HOW TO COMPLETE THIS TASK:
Quote all of the entries word for word.

(Excerpts from a dataset)

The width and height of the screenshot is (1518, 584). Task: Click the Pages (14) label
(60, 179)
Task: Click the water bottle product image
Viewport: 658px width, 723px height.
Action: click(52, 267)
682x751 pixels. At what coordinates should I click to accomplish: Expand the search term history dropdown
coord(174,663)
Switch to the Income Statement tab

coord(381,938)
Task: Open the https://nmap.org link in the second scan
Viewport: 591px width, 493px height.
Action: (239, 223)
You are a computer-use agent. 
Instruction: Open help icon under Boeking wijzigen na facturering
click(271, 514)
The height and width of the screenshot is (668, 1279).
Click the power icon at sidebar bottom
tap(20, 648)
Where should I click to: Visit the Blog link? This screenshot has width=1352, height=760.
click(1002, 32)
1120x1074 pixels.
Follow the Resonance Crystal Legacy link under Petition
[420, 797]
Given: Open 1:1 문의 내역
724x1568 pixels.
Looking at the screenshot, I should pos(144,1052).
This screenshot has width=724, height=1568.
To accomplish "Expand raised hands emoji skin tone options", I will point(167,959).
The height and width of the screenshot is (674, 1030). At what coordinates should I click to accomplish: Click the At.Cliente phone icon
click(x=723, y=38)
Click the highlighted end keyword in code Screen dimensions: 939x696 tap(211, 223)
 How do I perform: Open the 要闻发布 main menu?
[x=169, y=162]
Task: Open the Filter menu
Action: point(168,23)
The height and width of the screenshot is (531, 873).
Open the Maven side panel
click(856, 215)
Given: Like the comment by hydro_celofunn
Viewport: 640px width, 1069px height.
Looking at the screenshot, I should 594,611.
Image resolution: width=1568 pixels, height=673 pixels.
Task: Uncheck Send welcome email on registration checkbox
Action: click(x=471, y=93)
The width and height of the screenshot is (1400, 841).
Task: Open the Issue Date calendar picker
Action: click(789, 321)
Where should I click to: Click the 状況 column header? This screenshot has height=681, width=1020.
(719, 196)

THE ANSWER:
The width and height of the screenshot is (1518, 584). Task: Click the Pages (14) label
(60, 179)
Task: Click the water bottle product image
Viewport: 658px width, 723px height.
Action: click(52, 267)
682x751 pixels. At what coordinates should I click to accomplish: Expand the search term history dropdown
coord(174,663)
Switch to the Income Statement tab

coord(381,938)
Task: Open the https://nmap.org link in the second scan
Viewport: 591px width, 493px height.
Action: (239, 223)
You are a computer-use agent. 
Instruction: Open help icon under Boeking wijzigen na facturering
click(271, 514)
The height and width of the screenshot is (668, 1279).
Click the power icon at sidebar bottom
tap(20, 648)
Where should I click to: Visit the Blog link? This screenshot has width=1352, height=760.
click(1002, 32)
1120x1074 pixels.
Follow the Resonance Crystal Legacy link under Petition
[420, 797]
Given: Open 1:1 문의 내역
724x1568 pixels.
Looking at the screenshot, I should pos(144,1052).
This screenshot has width=724, height=1568.
To accomplish "Expand raised hands emoji skin tone options", I will point(167,959).
The height and width of the screenshot is (674, 1030). At what coordinates should I click to accomplish: Click the At.Cliente phone icon
click(x=723, y=38)
Click the highlighted end keyword in code Screen dimensions: 939x696 tap(211, 223)
 How do I perform: Open the 要闻发布 main menu?
[x=169, y=162]
Task: Open the Filter menu
Action: point(168,23)
The height and width of the screenshot is (531, 873).
Open the Maven side panel
click(856, 215)
Given: Like the comment by hydro_celofunn
Viewport: 640px width, 1069px height.
Looking at the screenshot, I should 594,611.
Image resolution: width=1568 pixels, height=673 pixels.
Task: Uncheck Send welcome email on registration checkbox
Action: click(x=471, y=93)
The width and height of the screenshot is (1400, 841).
Task: Open the Issue Date calendar picker
Action: click(789, 321)
Where should I click to: Click the 状況 column header? This screenshot has height=681, width=1020.
(719, 196)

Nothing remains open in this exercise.